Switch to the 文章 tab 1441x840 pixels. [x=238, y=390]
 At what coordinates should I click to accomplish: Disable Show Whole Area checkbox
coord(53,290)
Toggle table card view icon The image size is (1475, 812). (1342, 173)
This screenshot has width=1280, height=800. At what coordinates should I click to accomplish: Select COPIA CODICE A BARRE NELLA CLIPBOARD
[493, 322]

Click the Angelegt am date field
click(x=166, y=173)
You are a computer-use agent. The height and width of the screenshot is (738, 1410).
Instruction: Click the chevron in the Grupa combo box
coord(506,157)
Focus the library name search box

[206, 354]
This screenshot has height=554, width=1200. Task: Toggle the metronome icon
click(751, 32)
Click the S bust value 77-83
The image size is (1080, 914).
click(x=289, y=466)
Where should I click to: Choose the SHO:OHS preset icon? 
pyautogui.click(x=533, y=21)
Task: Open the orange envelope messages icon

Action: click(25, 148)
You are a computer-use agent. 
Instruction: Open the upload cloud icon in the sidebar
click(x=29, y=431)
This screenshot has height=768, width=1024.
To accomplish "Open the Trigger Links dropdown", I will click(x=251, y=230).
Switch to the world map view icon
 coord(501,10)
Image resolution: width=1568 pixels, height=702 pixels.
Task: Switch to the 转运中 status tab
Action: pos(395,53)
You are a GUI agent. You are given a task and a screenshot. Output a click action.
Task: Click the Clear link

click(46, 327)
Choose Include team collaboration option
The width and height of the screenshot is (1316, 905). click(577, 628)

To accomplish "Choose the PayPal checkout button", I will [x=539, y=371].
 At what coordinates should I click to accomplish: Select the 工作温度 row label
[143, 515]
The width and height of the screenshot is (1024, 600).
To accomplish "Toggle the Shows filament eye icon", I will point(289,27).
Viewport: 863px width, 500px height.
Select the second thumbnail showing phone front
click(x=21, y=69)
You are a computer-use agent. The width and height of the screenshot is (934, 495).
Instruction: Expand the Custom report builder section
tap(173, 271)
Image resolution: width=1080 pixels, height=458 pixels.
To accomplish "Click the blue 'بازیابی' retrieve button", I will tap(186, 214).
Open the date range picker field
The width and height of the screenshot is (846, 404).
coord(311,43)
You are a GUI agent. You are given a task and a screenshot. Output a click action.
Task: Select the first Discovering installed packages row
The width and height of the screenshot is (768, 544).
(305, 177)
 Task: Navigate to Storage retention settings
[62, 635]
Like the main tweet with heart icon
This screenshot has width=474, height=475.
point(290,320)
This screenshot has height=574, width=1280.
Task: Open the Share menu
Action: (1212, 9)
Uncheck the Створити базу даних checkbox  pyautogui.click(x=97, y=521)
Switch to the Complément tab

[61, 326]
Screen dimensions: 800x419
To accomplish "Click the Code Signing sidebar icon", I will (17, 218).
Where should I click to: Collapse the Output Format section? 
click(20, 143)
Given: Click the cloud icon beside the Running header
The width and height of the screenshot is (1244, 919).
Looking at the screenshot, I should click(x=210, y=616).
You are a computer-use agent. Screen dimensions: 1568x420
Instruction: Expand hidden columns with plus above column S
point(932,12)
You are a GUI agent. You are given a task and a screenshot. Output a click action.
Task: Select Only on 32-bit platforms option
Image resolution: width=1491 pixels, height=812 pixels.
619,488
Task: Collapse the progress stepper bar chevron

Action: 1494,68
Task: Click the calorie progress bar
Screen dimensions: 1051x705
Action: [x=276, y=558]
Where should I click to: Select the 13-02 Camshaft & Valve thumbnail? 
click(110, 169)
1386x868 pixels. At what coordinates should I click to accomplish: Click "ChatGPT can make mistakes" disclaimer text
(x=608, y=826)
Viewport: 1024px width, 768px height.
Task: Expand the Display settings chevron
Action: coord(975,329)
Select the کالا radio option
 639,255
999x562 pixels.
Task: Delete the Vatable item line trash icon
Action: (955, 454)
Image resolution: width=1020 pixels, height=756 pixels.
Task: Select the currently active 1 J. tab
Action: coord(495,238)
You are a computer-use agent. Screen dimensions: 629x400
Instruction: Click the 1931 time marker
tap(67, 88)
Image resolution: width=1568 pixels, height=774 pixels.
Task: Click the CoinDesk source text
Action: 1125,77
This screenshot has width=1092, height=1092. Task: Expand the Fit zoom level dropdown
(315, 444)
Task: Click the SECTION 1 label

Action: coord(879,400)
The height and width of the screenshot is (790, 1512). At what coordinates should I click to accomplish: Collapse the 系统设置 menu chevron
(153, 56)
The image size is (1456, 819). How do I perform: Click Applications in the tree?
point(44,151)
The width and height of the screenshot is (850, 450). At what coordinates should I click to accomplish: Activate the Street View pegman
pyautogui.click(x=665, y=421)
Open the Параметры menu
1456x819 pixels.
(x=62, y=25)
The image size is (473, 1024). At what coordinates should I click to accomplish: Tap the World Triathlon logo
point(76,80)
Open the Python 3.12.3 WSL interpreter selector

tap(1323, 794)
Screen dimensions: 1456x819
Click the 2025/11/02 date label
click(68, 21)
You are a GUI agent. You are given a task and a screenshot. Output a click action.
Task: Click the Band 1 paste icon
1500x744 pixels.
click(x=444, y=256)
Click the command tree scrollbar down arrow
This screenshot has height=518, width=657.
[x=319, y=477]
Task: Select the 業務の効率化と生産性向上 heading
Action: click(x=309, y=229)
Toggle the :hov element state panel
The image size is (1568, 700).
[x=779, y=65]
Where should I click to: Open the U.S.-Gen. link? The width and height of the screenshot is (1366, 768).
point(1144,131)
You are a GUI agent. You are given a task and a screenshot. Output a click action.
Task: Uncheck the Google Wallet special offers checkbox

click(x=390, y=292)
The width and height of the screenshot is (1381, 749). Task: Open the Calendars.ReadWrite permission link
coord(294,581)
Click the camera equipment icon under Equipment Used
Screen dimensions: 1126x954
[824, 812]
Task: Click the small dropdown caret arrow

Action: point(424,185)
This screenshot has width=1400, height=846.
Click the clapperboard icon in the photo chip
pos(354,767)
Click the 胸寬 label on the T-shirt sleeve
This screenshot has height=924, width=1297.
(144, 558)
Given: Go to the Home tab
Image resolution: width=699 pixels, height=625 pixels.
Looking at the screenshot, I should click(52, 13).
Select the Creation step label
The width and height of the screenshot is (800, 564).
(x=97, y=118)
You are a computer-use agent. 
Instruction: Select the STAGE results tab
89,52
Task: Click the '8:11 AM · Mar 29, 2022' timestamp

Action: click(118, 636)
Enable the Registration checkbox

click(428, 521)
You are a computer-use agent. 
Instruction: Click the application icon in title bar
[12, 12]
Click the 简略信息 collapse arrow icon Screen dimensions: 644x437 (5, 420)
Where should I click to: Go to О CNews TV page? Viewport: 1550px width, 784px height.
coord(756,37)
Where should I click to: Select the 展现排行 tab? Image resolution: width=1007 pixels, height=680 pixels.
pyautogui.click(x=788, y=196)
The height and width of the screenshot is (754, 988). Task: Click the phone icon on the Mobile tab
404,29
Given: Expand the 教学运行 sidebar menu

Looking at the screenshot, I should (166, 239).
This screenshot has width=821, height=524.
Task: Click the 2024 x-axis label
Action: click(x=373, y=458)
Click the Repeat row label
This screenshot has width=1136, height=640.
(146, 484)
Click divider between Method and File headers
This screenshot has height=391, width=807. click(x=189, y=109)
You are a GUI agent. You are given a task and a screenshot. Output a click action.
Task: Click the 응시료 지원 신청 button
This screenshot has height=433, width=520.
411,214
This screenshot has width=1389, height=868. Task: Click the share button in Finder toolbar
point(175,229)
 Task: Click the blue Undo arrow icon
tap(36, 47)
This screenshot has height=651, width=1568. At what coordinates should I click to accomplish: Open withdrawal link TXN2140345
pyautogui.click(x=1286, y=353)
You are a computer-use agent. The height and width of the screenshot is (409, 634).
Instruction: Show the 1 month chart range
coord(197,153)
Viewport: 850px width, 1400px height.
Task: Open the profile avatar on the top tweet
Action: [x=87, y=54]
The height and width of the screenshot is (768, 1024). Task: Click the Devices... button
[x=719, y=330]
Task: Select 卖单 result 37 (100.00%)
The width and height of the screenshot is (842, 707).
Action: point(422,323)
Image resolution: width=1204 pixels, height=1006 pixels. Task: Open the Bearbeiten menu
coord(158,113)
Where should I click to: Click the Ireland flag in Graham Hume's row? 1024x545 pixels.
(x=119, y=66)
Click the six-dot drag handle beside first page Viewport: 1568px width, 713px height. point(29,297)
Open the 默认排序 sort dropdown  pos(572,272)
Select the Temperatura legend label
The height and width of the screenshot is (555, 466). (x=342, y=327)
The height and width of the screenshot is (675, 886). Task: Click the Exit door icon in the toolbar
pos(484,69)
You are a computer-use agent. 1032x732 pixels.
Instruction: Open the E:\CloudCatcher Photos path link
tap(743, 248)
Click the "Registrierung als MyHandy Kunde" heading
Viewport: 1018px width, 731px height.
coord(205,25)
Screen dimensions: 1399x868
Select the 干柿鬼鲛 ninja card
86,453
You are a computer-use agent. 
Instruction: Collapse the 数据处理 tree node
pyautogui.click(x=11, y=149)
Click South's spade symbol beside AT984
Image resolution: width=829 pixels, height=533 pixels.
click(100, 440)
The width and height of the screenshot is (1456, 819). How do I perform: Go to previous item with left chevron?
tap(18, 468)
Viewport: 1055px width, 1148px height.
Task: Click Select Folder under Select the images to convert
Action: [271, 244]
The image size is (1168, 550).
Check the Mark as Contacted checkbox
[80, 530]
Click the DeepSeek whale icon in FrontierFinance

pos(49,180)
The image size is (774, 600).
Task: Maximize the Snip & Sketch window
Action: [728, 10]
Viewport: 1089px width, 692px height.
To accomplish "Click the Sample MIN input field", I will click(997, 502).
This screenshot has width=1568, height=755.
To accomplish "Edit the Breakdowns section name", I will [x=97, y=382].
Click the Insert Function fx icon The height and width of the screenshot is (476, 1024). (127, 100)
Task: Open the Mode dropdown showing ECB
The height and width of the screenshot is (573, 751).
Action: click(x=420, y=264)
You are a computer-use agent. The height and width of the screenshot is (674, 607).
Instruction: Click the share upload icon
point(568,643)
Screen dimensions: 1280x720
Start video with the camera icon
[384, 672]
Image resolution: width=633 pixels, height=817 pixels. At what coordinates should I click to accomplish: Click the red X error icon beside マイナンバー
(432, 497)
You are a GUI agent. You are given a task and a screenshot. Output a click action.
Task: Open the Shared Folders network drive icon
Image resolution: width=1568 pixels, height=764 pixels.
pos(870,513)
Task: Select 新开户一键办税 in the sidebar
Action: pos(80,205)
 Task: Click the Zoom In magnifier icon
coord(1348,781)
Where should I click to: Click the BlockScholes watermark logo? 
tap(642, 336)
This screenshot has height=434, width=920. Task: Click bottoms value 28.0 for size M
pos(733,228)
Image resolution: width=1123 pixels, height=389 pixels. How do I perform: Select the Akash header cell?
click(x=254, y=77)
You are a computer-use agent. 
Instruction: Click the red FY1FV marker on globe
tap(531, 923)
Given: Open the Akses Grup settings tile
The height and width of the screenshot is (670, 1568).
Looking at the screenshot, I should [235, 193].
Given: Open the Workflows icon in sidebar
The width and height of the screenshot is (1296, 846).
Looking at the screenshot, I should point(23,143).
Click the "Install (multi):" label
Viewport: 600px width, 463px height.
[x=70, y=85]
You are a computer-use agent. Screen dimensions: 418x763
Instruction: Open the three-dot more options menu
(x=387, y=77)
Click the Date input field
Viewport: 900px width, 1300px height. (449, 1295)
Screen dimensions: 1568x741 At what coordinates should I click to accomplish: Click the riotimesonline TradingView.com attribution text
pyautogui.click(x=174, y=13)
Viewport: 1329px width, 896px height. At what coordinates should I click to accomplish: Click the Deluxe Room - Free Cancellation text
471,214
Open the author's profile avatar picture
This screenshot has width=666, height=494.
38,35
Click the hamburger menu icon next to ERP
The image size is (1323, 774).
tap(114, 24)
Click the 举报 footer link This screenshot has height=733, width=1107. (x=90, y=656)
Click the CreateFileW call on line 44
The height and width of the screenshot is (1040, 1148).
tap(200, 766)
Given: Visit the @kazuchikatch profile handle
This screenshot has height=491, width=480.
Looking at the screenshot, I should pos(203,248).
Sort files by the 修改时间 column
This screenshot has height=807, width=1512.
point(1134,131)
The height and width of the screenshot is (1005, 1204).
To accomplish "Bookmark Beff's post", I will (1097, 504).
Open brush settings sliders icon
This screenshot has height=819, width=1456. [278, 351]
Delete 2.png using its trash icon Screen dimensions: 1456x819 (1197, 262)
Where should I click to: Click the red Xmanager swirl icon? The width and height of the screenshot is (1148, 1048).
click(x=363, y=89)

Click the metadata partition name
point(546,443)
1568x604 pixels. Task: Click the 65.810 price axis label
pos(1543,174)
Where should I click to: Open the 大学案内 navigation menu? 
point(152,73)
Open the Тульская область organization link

################

**Exercise brief**
Print the lines above exactly as they appear, beginning at the line that contains "Click the 简略信息" and stopping after the line that contains "coord(756,37)".

**Solution to this exercise**
Click the 简略信息 collapse arrow icon Screen dimensions: 644x437 (5, 420)
Where should I click to: Go to О CNews TV page? Viewport: 1550px width, 784px height.
coord(756,37)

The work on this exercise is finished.